The top of this page features an illustration of a peacock, a bird associated with Flannery O’Connor. In adulthood, the author raised peafowl. Her 1961 essay, “Living with a Peacock” (1961), states, “Many people, I have found, are con­genitally unable to appreciate the sight of a peacock. Once or twice I have been asked what the peacock is ‘good for’ — a question which gets no answer from me because it deserves none.”

Mary Flannery O’Connor
(1925-1964)

Generally known as Flannery O’Connor, the author Mary Flannery O’Conner was born — and spent her first 13 years — in the port city of Savannah, Georgia. Her exact place of birth was St. Joseph’s Hospital, Savannah, operated by the Sisters of Charity of Our Lady of Mercy, an order of Roman Catholic nuns established by the Corkonian (and Daniel O’Connell lieutenant) John England during his tenure as the Founding Bishop of the Diocese of Charleston. Catholicism would prove central to Flannery O’Connor’s life and fiction, and one biographer, Brad Gooch, has noted that her birthday, March 25th, is the Feast of the Annunciation.

“I am really only interested in a fiction of miracles”
— Flannery O’Connor, letter to a friend (1960)

Above: Mary Flannery O’Connor (1925-1964), a Savannah-born member of the Wexford diaspora and a leading practitioner of the Southern Gothic literary genre. As a devout Catholic in the Protestant-dominated “Bible Belt,” she interrogated religious and…

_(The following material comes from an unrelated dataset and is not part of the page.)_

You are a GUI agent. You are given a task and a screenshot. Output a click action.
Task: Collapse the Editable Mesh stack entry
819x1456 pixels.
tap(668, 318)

Above: Mary Flannery O’Connor (1925-1964), a Savannah-born member of the Wexford diaspora and a leading practitioner of the Southern Gothic literary genre. As a devout Catholic in the Protestant-dominated “Bible Belt,” she interrogated religious and moral themes by means of her short stories and novels, as well as her personal letters and journals.

Some weeks prior to her sixteenth birthday, Flannery O’Connor lost her 45-year-old father, Edward Francis (“Ed”) O’Connor, Jr., to lupus, the autoimmune disease that would also take her life at age 39. Her initial university education resulted in a Social Science degree, obtained in 1945 from the Georgia State College for Women in her mother’s hometown of Milledgeville, sometime capital of the State of Georgia. The year before her father’s death, the family had moved to Andalusia Farm, Milledgeville, a property purchased by Dr. Bernard Cline, her mother’s brother, in 1931 (and now a museum).

In 1946, Flannery O’Connor entered the prestigious Iowa Writer’s Workshop, a unit of (what is now) the University of Iowa. While studying there for a master’s degree (MFA) in creative writing , her instructors included such important authors as Robert Penn Warren and John Crowe-Ransom. She graduated in 1947, and during the summer of the next year she worked on a novel (Wise Blood) and a number of short stories at Yaddo, an artists’ community in Saratoga Springs, a resort town in upstate New York.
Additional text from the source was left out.